In questa traversata ha chiesto una mano a un po’ di amici. Da Soolking, con cui canta (anche in arabo) in “Jennifer”, ha preso le miscele soul e raid algerine, tanto simili a quelle di un antico Daniele Silvestri. Da Stromae, da sempre una sua fonte di ispirazione, ha ricavato la base di “Boogieman” (al limite del plagio). Non mancano omaggi al blues rock – una base stile Santana, per capirsi – su cui intona insieme a uno scanzonato mr. Eazi frasi come «Cosa ci faccio sdraiato su un’amaca / forse sono stato rimandato in Africa?», come in “Combo” (sarà una hit? Scommesse aperte). E quando, ebbene sì, si apre alle canzoni d’amore, ci si ritrova catapultati nell’universo di Tommaso Paradiso (“Barcellona”), giusto con qualche Auto-tune in più. Lo struggimento è lo stesso, compresa la malinconia di una storia finita male ma per la quale riesce, con un guizzo, a far rimare «amore» con «frullatore».

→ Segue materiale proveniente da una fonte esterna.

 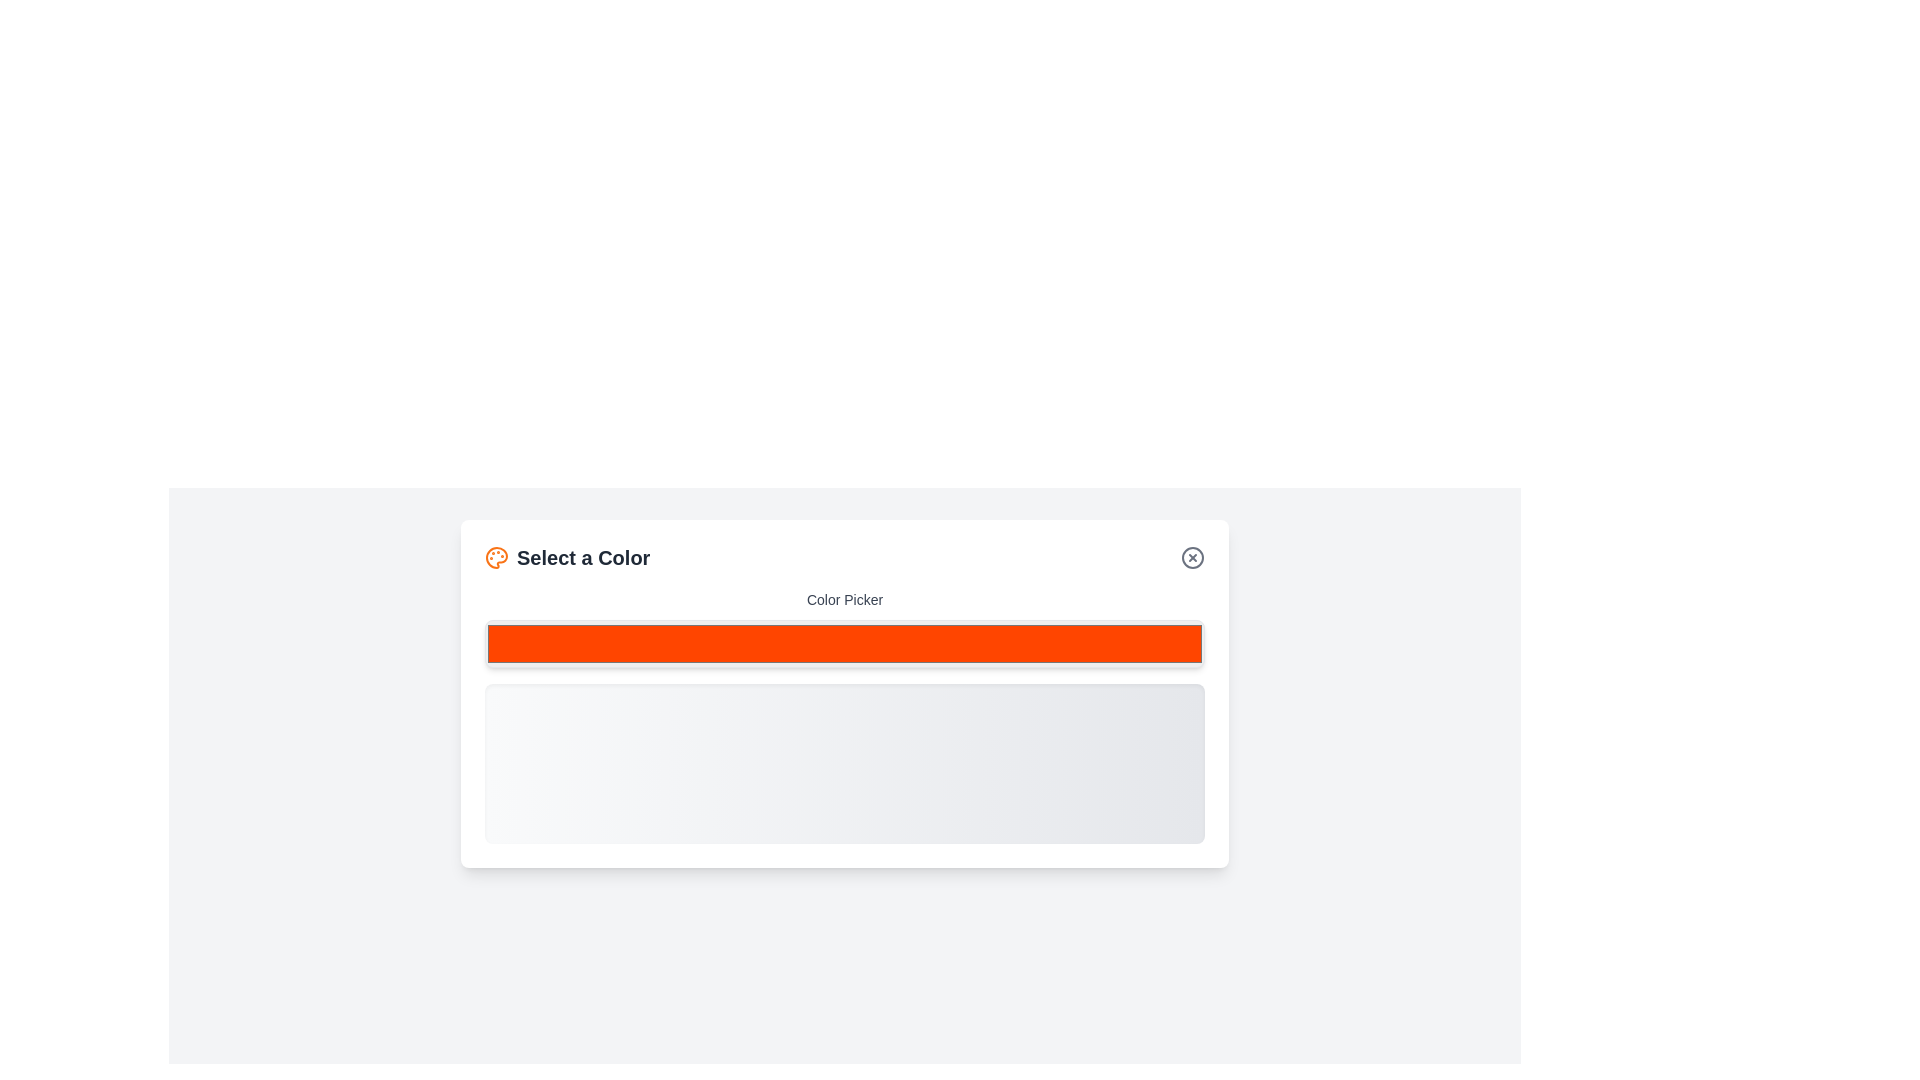 I want to click on the desired color 7466975 using the picker, so click(x=844, y=644).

In mezzo ai ritmi baldanzosi, con scelte melodiche sempre attente a essere orecchiabili e destinate a diventare popolari, si affacciano considerazioni più dure. Un po’ in ossequio alla retorica del gangster, un po’ – sembra – per sincera convinzione. Gli amici «vanno e vengono» e solo quelli veri «non ti vendono». Ma sono solo «in tre, gli altri sono conoscenti». Perché «non c’è gloria senza figli di pu***na» (“Giù per terra”). Alcuni, addirittura sono spariti «per pochi spicci» (“Fast Food”).

Ritorna poi il ricordo del padre, che «non c’è / se ne è andato via / ha pensato a sé / non è colpa mia» (“Flashback”), mentre la madre è rimasta con lui. E vivono ancora insieme, come racconta nelle (innumerevoli) interviste. Non è casuale che nel disco abbondino battute sui giornalisti, che si «moltiplicano tipo gremlins», sono incapaci, «”Ho già risposto a ’sta domanda se rileggi”» (“Good Times”) e cercano di strattonarlo nei dibattiti di attualità: «mi chiedon “Ius soli” / credo soltanto che siamo più soli» (“Flashback”).

Un ruolo da protagonista ce l’ha la droga: tema classico del trapper che ritorna di canzone in canzone, è simbolo del successo, si guadagna con “Extasy” una traccia intera e, addirittura, fornisce il linguaggio giusto per parlare di sentimenti: perché frasi come «dimmi quale effetto fai a quest’ora / se dura una vita o solo mezz’ora», o «chi ti fa / chi ti dà lezioni di chimica e di fisica / come me» non sono altro. È, a suo modo, una forma di poesia.

Il tutto viene convogliato, come un riassunto finale, in “Fallito”, ultima traccia tempestosa e cupa, che concentra l’ansia di una vita stravolta dal successo: «Non torno come prima, non è più come prima, quattro amici e una panchina», dice. E prevede separazioni, cambiamenti, solitudine. È quello smarrimento di prima, l’ansia di chi deve misurarsi con dinamiche nuove, persone diverse, dimensioni più grandi. Avrò «paura anche da grande?», si chiedeva, poche canzoni sopra, in “DNA”. Chi lo sa. Per adesso, sì. Alla sera, quando «la festa è finita», c’è ad aspettarlo un mostro sotto al letto, «ormai un amico». A lui qualcosa racconterà.